Nightbirds was released on DVD and Blu-ray as part of the BFI Flipside series in 2012.

Severin Films released The Dungeon of Andy Milligan, a 9 disc Blu-ray set, featuring 14 surviving films from Milligan’s NYC and London years, 10+ hours of trailers, outtakes, interviews & audio commentaries, a bonus CD and a 128-page book by Stephen Thrower.
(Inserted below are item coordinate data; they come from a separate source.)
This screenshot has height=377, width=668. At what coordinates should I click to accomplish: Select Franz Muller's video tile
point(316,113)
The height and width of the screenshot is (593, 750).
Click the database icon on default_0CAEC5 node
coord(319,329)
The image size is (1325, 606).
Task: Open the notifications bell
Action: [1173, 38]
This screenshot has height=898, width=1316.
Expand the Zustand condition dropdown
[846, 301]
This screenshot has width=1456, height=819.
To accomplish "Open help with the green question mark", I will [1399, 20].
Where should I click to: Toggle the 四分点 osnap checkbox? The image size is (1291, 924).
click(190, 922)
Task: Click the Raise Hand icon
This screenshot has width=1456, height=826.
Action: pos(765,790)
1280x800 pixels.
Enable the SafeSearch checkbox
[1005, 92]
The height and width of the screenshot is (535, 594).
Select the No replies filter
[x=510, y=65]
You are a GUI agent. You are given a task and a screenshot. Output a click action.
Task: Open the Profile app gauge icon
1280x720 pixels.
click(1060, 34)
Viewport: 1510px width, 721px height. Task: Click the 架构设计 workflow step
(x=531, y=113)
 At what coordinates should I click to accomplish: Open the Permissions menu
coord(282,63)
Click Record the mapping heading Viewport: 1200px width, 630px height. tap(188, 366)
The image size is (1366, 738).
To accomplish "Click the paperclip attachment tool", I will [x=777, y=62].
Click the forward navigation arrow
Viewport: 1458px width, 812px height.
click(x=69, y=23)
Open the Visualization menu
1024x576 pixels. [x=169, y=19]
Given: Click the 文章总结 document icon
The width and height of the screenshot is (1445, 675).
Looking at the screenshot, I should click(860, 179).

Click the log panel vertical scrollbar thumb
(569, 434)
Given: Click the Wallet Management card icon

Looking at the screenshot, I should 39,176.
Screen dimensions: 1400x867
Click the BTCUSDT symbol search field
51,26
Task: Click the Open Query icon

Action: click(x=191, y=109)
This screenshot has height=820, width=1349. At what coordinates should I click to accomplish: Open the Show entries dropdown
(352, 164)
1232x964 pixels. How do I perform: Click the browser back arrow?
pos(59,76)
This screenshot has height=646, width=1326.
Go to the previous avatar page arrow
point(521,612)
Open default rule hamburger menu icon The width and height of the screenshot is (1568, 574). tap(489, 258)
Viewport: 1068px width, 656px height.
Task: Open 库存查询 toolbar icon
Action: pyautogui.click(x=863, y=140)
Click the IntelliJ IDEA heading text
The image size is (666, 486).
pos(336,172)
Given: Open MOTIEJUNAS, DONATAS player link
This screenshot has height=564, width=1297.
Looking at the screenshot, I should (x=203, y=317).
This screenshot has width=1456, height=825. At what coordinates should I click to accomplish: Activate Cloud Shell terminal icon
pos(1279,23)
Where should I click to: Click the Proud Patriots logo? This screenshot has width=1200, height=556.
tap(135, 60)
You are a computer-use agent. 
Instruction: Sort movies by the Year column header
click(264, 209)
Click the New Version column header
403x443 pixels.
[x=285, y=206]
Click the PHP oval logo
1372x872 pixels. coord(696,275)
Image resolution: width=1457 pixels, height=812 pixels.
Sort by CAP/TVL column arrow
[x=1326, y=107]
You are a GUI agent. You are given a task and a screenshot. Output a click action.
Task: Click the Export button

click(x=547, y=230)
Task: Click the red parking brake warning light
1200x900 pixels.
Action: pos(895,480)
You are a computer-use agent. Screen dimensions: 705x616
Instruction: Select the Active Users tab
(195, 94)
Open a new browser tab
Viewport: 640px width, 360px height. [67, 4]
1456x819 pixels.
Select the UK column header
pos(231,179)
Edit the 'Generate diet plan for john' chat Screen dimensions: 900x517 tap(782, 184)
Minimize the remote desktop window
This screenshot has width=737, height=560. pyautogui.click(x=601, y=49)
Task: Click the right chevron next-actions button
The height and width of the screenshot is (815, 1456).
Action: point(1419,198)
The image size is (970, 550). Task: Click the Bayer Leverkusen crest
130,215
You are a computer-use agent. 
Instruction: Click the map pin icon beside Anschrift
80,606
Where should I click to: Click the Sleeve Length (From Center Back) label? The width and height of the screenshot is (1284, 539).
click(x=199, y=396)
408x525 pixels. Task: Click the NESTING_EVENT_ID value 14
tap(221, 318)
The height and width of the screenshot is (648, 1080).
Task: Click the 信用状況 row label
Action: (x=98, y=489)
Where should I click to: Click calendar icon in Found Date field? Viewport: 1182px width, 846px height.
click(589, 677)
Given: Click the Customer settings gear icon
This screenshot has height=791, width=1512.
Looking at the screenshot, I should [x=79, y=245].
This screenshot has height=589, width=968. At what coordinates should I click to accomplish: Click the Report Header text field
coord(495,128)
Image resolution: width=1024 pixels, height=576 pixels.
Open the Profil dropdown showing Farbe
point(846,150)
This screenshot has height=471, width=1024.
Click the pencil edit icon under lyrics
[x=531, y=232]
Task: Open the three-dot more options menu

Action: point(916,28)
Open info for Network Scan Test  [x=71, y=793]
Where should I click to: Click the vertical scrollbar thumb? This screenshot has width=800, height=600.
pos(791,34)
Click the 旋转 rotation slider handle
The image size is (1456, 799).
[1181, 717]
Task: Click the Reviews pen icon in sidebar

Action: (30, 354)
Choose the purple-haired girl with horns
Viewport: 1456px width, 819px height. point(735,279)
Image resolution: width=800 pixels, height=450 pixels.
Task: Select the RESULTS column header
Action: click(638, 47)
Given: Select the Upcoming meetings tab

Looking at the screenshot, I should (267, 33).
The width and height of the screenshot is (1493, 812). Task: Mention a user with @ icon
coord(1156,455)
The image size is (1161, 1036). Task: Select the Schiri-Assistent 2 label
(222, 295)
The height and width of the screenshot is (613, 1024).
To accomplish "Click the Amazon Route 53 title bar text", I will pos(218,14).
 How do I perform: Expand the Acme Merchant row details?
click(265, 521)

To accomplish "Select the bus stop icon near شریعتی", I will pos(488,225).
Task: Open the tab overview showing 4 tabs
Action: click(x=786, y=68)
In addition, Severin Films and Monocular Films premiered their original documentary, The Degenerate: The Life & Films of Andy Milligan, in June 2025 at New York City's Tribeca Film Festival. During the making of the documentary, two previously lost Milligan films, The Degenerates and Kiss Me, Kiss Me, Kiss Me! were discovered and restored in 2K. A new Severin Films Blu-ray release is planned for 2026 to include the documentary, the two recently recovered films and other unreleased media.